-- Listed records follows --

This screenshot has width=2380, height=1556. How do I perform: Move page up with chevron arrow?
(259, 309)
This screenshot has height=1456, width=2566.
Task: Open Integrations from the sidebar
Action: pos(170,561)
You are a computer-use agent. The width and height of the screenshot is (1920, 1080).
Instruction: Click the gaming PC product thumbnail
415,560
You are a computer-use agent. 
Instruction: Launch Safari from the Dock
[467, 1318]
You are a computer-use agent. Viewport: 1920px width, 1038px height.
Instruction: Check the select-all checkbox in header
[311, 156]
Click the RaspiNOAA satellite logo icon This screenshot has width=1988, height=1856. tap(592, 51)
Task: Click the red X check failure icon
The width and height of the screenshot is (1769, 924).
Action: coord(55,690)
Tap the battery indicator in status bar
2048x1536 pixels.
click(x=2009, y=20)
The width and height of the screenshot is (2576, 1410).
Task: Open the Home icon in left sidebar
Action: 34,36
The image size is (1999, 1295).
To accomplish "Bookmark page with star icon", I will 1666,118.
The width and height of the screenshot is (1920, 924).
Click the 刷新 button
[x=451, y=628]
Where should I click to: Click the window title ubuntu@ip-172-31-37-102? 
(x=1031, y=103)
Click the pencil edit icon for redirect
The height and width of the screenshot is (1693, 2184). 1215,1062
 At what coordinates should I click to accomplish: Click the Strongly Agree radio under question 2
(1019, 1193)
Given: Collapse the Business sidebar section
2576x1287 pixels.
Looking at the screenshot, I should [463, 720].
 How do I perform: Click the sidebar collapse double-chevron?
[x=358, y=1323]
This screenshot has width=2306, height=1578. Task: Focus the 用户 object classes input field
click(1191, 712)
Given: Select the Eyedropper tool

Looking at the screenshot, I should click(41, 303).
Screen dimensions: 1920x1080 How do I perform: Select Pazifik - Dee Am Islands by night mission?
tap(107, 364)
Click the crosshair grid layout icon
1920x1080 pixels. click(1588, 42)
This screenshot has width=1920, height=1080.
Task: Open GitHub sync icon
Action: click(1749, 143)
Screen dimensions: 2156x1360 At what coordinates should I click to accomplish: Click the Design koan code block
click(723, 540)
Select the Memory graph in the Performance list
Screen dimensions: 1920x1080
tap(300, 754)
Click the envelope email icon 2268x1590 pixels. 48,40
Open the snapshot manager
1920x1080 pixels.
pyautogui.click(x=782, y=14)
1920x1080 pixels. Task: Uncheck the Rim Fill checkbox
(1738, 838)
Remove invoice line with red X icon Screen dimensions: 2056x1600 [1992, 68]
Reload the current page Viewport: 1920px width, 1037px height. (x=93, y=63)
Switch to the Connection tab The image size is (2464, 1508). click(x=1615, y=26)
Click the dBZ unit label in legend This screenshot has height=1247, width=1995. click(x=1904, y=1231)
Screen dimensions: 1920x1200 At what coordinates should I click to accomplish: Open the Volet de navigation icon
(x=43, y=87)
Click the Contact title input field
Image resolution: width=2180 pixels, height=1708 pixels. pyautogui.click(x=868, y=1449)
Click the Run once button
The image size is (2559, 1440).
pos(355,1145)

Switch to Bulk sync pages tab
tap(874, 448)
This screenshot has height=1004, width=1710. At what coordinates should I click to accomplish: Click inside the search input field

-- Listed records concluded --

■ **About this task**:
Of the entries above, repeat exactly the lines from the line with "Open the snapshot manager" through the line with "Click the Run once button", both of them included.

■ **Task result**:
Open the snapshot manager
1920x1080 pixels.
pyautogui.click(x=782, y=14)
1920x1080 pixels. Task: Uncheck the Rim Fill checkbox
(1738, 838)
Remove invoice line with red X icon Screen dimensions: 2056x1600 [1992, 68]
Reload the current page Viewport: 1920px width, 1037px height. (x=93, y=63)
Switch to the Connection tab The image size is (2464, 1508). click(x=1615, y=26)
Click the dBZ unit label in legend This screenshot has height=1247, width=1995. click(x=1904, y=1231)
Screen dimensions: 1920x1200 At what coordinates should I click to accomplish: Open the Volet de navigation icon
(x=43, y=87)
Click the Contact title input field
Image resolution: width=2180 pixels, height=1708 pixels. pyautogui.click(x=868, y=1449)
Click the Run once button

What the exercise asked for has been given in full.